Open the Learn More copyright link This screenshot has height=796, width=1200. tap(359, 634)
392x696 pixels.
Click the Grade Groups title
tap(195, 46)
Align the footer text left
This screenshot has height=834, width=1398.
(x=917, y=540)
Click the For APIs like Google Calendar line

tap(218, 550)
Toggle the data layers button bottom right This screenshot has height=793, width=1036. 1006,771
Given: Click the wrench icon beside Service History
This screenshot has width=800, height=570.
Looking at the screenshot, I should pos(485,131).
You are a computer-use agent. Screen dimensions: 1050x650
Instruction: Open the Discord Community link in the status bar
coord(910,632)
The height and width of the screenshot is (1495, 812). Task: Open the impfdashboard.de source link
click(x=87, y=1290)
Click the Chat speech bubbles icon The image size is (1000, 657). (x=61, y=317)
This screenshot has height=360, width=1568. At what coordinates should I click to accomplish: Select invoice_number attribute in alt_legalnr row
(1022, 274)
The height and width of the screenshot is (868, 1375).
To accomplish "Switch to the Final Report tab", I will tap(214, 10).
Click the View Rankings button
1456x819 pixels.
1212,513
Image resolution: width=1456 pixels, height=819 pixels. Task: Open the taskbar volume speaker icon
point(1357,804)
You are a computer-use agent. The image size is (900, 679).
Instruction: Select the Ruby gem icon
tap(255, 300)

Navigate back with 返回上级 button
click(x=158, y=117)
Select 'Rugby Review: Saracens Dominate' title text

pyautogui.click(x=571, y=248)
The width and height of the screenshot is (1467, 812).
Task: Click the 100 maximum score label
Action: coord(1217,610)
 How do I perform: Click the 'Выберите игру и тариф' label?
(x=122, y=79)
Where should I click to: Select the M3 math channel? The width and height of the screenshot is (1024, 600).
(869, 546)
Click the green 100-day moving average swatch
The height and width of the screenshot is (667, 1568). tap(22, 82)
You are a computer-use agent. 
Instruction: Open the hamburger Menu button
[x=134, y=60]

**Exercise details**
Below the records, copy out the lines starting at the one containing "Image resolution: width=1456" and ending at the one containing "Action: coord(1217,610)", both included, without changing anything.

**Answer to the exercise**
Image resolution: width=1456 pixels, height=819 pixels. Task: Open the taskbar volume speaker icon
point(1357,804)
You are a computer-use agent. The image size is (900, 679).
Instruction: Select the Ruby gem icon
tap(255, 300)

Navigate back with 返回上级 button
click(x=158, y=117)
Select 'Rugby Review: Saracens Dominate' title text

pyautogui.click(x=571, y=248)
The width and height of the screenshot is (1467, 812).
Task: Click the 100 maximum score label
Action: coord(1217,610)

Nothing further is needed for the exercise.